**Exercise objective**. Output the entire listing that follows verbatim.

^^^^

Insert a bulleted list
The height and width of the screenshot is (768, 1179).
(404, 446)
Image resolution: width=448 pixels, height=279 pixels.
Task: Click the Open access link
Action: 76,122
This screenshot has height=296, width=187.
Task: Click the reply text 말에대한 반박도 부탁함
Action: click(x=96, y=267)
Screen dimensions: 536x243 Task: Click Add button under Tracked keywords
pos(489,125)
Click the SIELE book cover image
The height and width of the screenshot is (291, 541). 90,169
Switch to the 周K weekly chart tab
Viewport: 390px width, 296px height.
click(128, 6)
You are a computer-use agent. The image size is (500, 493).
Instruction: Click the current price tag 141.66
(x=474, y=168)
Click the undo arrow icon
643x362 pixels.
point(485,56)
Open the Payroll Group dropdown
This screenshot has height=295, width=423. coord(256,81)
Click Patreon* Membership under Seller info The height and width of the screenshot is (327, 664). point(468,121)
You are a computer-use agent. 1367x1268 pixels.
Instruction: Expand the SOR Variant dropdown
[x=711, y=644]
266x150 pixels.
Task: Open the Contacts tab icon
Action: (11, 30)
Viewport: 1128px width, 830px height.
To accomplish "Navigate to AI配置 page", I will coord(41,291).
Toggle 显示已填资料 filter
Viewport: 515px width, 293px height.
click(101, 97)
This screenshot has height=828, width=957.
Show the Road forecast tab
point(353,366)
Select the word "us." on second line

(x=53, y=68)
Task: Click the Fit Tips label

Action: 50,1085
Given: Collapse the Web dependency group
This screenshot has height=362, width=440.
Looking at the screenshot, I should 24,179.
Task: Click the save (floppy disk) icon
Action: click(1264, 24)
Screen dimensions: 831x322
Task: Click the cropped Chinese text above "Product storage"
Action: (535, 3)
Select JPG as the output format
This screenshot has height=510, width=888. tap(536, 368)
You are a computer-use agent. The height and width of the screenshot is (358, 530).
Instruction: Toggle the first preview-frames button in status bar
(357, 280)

^^^^

**Output below**.
Insert a bulleted list
The height and width of the screenshot is (768, 1179).
(404, 446)
Image resolution: width=448 pixels, height=279 pixels.
Task: Click the Open access link
Action: 76,122
This screenshot has height=296, width=187.
Task: Click the reply text 말에대한 반박도 부탁함
Action: click(x=96, y=267)
Screen dimensions: 536x243 Task: Click Add button under Tracked keywords
pos(489,125)
Click the SIELE book cover image
The height and width of the screenshot is (291, 541). 90,169
Switch to the 周K weekly chart tab
Viewport: 390px width, 296px height.
click(128, 6)
You are a computer-use agent. The image size is (500, 493).
Instruction: Click the current price tag 141.66
(x=474, y=168)
Click the undo arrow icon
643x362 pixels.
point(485,56)
Open the Payroll Group dropdown
This screenshot has height=295, width=423. coord(256,81)
Click Patreon* Membership under Seller info The height and width of the screenshot is (327, 664). point(468,121)
You are a computer-use agent. 1367x1268 pixels.
Instruction: Expand the SOR Variant dropdown
[x=711, y=644]
266x150 pixels.
Task: Open the Contacts tab icon
Action: (11, 30)
Viewport: 1128px width, 830px height.
To accomplish "Navigate to AI配置 page", I will coord(41,291).
Toggle 显示已填资料 filter
Viewport: 515px width, 293px height.
click(101, 97)
This screenshot has height=828, width=957.
Show the Road forecast tab
point(353,366)
Select the word "us." on second line

(x=53, y=68)
Task: Click the Fit Tips label

Action: 50,1085
Given: Collapse the Web dependency group
This screenshot has height=362, width=440.
Looking at the screenshot, I should 24,179.
Task: Click the save (floppy disk) icon
Action: click(1264, 24)
Screen dimensions: 831x322
Task: Click the cropped Chinese text above "Product storage"
Action: (535, 3)
Select JPG as the output format
This screenshot has height=510, width=888. tap(536, 368)
You are a computer-use agent. The height and width of the screenshot is (358, 530).
Instruction: Toggle the first preview-frames button in status bar
(357, 280)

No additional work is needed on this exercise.